TO BE DONE>
Copy the records from their start through the line containing "(x=832, y=117)", inclusive, with the requests included, and rescale every coordinate in the answers by multiplying it by 0.25 and rounding to a whole number, with halves rounded up. Leave all numbers in the requests unchanged, and return only those lines.

▬▬▬▬▬▬▬▬▬▬

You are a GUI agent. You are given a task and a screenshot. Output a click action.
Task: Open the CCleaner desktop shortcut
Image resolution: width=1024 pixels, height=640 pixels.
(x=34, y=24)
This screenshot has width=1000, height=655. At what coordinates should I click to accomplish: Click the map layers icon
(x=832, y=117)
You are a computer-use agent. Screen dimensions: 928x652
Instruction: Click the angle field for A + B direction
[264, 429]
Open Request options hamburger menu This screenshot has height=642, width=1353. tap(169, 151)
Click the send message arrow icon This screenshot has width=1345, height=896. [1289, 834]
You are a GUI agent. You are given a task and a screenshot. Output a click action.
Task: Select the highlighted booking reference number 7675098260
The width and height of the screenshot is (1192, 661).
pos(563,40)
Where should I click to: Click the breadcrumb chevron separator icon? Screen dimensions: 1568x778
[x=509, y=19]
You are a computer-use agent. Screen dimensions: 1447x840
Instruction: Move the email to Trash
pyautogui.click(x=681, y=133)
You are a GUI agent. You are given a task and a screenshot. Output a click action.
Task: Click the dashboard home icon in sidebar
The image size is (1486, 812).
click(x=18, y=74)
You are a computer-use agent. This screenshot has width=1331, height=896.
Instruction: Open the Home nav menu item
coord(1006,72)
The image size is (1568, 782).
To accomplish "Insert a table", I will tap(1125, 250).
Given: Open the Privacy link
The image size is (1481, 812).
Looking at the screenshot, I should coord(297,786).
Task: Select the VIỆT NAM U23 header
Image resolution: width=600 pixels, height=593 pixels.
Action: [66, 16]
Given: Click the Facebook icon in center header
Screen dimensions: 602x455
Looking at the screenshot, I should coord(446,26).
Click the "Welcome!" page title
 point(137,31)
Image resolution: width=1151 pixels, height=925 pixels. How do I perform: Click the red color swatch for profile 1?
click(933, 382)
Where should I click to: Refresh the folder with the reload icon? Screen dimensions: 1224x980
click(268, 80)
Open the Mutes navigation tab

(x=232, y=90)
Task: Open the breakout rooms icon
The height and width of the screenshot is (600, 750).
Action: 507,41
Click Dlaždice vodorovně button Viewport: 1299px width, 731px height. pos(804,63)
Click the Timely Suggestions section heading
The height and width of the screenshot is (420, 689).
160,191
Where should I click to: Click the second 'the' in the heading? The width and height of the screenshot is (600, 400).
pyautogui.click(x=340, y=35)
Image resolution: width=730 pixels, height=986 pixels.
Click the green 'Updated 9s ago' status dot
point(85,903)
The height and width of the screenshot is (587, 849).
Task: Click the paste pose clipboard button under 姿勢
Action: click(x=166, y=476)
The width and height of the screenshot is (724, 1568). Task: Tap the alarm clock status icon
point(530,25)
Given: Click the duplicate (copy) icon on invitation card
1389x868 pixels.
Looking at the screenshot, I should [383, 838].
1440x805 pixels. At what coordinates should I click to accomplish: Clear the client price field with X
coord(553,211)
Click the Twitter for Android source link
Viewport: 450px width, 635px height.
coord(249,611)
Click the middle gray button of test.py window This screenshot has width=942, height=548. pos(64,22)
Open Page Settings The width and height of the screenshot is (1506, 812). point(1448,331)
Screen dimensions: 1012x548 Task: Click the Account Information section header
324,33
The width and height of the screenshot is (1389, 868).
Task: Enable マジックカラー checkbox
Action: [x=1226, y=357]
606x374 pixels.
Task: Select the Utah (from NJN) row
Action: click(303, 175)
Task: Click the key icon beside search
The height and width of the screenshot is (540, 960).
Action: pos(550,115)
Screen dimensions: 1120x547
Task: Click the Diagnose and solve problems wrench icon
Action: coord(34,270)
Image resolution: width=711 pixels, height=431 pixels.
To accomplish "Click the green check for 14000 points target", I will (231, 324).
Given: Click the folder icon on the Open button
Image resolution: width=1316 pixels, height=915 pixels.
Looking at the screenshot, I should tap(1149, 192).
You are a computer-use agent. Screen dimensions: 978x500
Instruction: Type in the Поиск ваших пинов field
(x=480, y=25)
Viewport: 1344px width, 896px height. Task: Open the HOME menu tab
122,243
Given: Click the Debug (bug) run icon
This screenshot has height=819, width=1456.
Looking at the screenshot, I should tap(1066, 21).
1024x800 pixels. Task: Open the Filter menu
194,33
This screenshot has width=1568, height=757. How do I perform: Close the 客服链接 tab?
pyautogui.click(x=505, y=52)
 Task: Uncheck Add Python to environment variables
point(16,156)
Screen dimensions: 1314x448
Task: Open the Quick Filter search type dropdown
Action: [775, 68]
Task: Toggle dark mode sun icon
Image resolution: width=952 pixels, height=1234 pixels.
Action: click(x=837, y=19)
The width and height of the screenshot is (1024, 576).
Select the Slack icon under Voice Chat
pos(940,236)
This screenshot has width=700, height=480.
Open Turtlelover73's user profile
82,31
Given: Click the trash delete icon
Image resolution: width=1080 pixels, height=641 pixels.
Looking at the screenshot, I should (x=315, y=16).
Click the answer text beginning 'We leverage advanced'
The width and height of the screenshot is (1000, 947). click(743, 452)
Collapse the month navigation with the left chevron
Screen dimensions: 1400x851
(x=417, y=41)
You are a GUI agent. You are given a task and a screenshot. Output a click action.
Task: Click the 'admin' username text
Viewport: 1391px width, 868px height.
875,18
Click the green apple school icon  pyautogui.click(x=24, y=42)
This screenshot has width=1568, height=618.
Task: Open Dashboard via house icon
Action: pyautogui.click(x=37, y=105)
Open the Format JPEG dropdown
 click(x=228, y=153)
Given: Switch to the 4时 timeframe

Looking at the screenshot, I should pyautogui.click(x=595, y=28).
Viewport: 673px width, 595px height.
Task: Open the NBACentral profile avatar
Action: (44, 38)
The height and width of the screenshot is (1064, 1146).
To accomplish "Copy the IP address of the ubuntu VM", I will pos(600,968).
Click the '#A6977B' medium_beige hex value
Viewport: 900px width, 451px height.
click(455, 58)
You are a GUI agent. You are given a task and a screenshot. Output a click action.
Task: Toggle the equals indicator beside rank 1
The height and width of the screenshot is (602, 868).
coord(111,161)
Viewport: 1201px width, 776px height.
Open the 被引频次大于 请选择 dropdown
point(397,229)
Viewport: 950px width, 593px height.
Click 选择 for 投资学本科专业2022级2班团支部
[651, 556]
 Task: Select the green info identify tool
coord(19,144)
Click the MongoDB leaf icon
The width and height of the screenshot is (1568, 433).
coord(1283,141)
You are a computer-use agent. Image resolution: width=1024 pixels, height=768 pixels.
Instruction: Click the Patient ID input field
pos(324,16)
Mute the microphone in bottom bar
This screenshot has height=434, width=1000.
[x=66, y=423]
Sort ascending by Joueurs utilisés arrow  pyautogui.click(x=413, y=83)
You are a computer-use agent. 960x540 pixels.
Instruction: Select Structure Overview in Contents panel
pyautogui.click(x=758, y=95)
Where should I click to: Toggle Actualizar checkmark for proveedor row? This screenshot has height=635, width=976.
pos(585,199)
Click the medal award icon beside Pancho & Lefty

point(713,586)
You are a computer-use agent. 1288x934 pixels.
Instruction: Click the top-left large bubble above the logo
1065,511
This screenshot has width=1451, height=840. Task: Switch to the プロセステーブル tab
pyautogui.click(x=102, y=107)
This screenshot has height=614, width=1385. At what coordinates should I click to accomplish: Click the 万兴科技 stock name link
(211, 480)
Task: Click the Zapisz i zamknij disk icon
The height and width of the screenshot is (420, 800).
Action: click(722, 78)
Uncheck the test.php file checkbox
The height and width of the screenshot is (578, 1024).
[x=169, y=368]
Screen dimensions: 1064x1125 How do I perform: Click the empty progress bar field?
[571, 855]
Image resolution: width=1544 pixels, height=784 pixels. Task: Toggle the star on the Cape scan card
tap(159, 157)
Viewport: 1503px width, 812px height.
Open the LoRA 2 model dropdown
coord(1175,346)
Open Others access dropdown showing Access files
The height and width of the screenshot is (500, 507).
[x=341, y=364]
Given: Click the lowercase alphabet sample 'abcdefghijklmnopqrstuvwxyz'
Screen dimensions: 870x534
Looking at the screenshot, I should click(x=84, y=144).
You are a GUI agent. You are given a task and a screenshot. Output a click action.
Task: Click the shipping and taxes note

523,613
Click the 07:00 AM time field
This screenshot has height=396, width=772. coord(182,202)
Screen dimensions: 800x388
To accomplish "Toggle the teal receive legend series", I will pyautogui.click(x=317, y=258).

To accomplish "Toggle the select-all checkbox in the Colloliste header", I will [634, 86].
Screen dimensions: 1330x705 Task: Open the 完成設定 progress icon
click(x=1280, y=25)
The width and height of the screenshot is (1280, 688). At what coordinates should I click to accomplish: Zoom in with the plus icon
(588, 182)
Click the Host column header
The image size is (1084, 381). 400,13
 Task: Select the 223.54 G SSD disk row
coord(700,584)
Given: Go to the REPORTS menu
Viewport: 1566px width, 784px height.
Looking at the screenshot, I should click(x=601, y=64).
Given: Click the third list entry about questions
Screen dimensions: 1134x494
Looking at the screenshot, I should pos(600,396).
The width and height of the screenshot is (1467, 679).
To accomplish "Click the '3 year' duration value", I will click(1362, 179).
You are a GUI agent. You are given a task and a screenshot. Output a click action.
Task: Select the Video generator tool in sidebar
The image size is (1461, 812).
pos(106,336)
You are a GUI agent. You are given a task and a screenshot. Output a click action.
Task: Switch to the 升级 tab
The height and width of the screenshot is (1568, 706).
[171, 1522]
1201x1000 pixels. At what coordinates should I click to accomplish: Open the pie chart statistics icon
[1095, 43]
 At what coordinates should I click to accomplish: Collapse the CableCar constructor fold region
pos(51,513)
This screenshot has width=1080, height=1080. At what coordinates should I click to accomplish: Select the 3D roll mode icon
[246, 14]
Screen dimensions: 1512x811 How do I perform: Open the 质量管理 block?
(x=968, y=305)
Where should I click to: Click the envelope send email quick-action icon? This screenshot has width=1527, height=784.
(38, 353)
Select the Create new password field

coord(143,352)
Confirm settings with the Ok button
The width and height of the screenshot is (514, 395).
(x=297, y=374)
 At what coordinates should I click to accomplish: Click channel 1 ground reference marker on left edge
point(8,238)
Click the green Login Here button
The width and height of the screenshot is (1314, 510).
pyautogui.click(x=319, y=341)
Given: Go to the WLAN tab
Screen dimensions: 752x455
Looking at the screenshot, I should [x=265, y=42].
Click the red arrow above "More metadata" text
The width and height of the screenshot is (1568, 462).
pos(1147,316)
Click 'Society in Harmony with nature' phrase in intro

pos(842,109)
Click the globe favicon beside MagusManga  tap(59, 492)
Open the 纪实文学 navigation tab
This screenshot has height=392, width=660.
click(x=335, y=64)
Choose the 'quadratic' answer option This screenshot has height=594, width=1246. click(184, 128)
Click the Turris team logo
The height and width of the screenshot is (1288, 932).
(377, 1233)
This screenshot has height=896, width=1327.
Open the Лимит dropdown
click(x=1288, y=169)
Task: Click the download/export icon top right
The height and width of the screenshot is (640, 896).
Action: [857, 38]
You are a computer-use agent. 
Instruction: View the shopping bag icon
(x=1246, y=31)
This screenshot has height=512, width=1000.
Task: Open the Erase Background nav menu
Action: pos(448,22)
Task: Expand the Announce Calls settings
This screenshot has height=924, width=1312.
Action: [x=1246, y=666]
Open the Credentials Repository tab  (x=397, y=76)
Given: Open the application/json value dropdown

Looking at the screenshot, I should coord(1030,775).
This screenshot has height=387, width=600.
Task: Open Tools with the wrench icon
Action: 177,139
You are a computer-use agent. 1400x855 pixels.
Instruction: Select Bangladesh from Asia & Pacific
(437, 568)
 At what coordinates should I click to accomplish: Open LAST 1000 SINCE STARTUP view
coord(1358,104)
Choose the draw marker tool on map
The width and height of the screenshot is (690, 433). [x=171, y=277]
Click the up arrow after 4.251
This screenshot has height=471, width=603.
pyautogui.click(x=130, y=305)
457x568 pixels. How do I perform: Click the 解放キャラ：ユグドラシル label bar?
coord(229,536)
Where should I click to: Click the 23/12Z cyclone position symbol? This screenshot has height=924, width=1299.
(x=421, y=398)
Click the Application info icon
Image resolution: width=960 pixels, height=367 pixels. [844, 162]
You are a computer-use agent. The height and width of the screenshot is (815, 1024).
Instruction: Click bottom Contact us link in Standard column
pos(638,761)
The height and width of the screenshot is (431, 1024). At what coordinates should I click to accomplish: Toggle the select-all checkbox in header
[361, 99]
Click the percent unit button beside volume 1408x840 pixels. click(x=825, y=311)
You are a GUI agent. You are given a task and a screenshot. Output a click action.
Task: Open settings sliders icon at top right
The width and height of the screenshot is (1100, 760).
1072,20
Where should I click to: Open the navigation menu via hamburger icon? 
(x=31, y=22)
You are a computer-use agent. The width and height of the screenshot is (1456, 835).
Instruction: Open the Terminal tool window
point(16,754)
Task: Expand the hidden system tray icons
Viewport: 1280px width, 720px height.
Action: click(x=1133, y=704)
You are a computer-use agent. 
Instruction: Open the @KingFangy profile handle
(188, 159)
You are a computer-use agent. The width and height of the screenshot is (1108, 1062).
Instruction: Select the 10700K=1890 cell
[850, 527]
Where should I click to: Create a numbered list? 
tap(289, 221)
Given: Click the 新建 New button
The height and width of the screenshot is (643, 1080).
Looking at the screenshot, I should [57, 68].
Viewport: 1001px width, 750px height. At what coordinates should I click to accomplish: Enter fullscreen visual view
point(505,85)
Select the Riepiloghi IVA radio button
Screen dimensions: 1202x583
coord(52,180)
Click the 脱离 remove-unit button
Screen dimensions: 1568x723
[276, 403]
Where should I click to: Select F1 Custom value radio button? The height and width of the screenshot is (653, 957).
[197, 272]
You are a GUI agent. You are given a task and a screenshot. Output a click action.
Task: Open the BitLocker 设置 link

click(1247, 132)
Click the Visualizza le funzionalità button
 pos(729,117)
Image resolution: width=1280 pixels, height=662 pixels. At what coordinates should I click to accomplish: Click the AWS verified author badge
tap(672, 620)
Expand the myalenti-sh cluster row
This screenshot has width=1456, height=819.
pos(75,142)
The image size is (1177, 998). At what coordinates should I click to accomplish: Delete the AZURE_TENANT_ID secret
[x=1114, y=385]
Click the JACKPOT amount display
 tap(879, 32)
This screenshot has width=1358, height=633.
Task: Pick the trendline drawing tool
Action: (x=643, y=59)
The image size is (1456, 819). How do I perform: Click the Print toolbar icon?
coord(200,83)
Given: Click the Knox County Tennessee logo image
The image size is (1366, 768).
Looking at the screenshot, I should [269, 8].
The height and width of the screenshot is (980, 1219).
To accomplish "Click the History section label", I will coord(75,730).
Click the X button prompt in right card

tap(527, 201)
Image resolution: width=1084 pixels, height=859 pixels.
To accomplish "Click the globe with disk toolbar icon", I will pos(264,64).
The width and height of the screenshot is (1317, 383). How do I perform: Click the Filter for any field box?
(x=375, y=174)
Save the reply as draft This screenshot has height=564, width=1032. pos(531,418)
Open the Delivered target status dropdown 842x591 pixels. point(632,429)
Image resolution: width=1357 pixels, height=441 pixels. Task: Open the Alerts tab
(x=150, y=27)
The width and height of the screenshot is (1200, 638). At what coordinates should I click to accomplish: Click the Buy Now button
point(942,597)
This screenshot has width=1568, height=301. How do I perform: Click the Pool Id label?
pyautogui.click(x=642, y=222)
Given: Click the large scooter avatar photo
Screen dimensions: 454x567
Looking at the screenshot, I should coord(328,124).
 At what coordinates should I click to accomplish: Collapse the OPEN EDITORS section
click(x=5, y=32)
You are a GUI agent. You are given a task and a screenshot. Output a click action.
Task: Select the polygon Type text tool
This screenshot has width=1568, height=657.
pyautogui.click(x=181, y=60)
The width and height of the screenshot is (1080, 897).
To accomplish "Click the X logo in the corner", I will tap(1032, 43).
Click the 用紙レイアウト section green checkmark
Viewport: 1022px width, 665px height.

▬▬▬▬▬▬▬▬▬▬

RIGHT ANSWER>
You are a GUI agent. You are given a task and a screenshot. Output a click action.
Task: Open the CCleaner desktop shortcut
Image resolution: width=1024 pixels, height=640 pixels.
(x=9, y=6)
This screenshot has width=1000, height=655. At what coordinates should I click to accomplish: Click the map layers icon
(x=208, y=29)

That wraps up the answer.